I thought that sample size was not a big worry upfront. I am reminded of what Granger wrote in his "Empirical Modeling in Economics" (Cambridge Press, 1999). Essentially, he said "most important macroeconomics series are rather short", and he would do a "post-sample" evaluation for time-series, a "cross-validation technique" for cross-section data, and an mixture of both for panel data. (Ibid., pp. 65-66.Perhaps I am like you, I would like to see a sample size formula like the ones in a statistics book.
I want to ask one question regarding the STATA commands and methodology
I have panel data for five countries over 20 years period(20 obs per each country). As far as I undestand untill this point is that: First, I can use xtwest stata command for cointegration test for panel data and gcause2 command for granger causality test for panel data and after do some post estimations. or, Second, I can do for each country separete cointegration tests and granger causality test using standart reliable STATA commands. What would you recommend me to do?
I would not want to be quoted on this, so I am attaching two pages from Granger I cited. Granger say " it is easier to compare two model..." Take a look and see if it helps. Good Luck.
Since you have 100 observations in total, it is okay to do the Granger Causality test. Remember that you have to try out a number of LAGS to see whether you get good results or not. For instance you may start with the default in many cases it is 2 LAGS. Then you can try 3, 4, 6, 7 LAGS for the test. I think with time series 20 observations is not terribly bad given say, 5 LAGS, at least you have 15 df.
To the Laal Ramrattan answer for the number of lags in Granger causality test, I woud like to add just that the number of degree of freedom is important for vouching the robustness of the granger tests and consequently, specially one has to take notice of the number of lags in the Granger test in relation to sample size.
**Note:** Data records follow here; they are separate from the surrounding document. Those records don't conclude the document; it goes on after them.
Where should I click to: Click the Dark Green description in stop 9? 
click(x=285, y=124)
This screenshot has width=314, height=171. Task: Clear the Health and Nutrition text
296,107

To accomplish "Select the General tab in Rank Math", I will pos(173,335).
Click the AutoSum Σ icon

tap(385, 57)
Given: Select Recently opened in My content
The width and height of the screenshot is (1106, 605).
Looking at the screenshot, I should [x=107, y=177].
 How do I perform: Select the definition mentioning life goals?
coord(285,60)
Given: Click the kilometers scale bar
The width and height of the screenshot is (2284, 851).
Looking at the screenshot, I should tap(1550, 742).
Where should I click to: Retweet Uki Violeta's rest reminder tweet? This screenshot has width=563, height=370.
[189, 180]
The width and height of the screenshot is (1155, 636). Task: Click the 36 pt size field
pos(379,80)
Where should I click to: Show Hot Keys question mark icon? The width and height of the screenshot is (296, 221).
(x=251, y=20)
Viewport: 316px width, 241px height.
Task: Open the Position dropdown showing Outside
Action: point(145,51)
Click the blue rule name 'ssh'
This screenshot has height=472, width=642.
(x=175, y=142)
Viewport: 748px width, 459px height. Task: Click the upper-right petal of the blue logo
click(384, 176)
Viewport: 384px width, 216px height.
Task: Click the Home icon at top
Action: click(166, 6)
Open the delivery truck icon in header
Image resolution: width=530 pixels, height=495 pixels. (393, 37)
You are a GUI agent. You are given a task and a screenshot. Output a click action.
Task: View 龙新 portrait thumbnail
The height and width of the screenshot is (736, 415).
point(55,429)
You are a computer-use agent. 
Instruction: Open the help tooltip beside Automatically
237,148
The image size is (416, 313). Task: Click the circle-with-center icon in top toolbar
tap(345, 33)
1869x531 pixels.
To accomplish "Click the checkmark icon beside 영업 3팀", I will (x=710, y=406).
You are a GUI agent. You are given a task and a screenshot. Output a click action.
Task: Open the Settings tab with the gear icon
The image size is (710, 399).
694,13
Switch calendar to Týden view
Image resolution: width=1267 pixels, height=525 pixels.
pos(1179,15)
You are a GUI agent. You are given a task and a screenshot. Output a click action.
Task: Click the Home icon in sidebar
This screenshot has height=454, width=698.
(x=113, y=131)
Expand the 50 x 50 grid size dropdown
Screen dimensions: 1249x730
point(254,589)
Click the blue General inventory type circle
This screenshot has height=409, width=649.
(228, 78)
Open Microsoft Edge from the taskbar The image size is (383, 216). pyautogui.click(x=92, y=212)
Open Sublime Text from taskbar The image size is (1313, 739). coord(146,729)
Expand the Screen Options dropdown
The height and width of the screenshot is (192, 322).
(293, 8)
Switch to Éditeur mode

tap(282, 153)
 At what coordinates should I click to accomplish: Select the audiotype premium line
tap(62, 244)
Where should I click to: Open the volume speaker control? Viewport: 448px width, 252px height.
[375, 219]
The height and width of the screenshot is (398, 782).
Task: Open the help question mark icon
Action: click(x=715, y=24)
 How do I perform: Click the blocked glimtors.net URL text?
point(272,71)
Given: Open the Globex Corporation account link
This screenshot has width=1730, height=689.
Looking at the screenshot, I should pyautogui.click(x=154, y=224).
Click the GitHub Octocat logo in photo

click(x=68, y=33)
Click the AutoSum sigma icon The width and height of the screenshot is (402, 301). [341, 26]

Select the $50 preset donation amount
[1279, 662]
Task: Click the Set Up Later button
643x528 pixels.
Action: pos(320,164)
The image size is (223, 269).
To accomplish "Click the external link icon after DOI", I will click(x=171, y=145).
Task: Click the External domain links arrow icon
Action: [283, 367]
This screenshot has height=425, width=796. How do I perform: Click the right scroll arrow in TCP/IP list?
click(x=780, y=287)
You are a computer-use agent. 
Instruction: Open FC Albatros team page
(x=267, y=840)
In order to enrich this discussion I think reading the paper of Ramos and Macau (2017) worth. I rewrite a part of the paper conclusion: "[...] therefore it is reasonable to conclude that the larger the coupling is, the smaller the sample size required to infer causality."
Ramos, A., Macau, E., 2017. Minimum Sample Size for Reliable Causal Inference Using Transfer Entropy. Entropy 19, 150. https://doi.org/10.3390/e19040150
There isn't a strict minimum sample size for Granger causality tests, but a common guideline is to have at least 50 observations per variable to obtain reliable results.